#### Your instructions:
Your reply should be only the number of lines in the records that contain the word "computer".
:: Exercise data
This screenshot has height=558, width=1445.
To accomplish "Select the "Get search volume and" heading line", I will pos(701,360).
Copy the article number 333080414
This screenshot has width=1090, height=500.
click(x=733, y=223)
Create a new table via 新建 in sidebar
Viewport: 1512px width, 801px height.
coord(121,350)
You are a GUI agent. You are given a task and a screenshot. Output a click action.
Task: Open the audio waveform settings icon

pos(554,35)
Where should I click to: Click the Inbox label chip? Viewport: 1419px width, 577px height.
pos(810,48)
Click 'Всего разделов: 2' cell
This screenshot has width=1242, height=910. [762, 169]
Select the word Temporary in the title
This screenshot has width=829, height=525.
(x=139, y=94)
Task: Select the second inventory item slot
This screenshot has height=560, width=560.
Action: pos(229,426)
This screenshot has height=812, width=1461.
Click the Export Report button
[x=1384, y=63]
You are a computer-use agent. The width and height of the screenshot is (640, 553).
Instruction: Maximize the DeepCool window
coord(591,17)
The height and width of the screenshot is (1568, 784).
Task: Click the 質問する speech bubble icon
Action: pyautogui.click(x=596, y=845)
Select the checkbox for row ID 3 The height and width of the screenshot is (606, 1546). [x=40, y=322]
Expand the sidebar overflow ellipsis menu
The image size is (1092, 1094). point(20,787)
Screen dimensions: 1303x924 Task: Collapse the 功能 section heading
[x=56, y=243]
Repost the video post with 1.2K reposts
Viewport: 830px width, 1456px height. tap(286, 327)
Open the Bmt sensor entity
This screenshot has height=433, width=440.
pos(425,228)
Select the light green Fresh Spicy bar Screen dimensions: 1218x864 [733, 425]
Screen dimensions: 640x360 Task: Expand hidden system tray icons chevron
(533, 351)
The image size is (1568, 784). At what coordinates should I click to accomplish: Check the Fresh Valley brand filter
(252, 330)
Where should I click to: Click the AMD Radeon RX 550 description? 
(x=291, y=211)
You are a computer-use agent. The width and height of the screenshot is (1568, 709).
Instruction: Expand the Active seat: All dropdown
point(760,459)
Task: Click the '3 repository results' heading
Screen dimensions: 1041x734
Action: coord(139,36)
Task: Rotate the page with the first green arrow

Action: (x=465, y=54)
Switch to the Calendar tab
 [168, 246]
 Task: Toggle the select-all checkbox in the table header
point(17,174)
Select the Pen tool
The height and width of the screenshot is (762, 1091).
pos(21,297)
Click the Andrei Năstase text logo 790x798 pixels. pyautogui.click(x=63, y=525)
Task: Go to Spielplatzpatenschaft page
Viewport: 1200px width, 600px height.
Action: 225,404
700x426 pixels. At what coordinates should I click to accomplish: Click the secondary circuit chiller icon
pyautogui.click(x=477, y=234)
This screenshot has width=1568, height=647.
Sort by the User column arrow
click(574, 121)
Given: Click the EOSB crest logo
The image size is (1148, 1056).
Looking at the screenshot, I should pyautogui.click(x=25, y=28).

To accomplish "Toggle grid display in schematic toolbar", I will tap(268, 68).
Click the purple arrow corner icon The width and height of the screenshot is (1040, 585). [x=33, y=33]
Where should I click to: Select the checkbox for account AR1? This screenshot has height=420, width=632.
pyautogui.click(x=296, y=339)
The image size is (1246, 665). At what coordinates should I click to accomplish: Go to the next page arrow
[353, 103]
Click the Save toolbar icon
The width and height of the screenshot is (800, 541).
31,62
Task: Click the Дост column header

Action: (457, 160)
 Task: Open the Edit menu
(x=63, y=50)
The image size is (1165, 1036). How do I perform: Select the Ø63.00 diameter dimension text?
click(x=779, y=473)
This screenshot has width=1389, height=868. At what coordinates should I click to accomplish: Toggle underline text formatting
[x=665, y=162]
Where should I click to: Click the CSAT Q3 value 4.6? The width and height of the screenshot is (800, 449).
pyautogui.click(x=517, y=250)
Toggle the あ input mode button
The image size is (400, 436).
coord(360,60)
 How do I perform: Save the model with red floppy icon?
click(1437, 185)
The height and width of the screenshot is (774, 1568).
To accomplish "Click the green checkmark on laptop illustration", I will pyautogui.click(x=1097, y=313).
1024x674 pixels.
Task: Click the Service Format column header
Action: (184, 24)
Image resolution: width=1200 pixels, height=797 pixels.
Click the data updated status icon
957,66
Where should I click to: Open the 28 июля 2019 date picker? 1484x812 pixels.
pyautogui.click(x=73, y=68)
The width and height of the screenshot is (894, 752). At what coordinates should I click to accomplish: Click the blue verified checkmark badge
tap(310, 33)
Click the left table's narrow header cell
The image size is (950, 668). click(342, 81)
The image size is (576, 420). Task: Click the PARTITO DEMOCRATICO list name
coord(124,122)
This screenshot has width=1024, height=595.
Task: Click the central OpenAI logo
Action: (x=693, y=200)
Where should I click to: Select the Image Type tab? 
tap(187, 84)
::::
#### Answer to this exercise:
2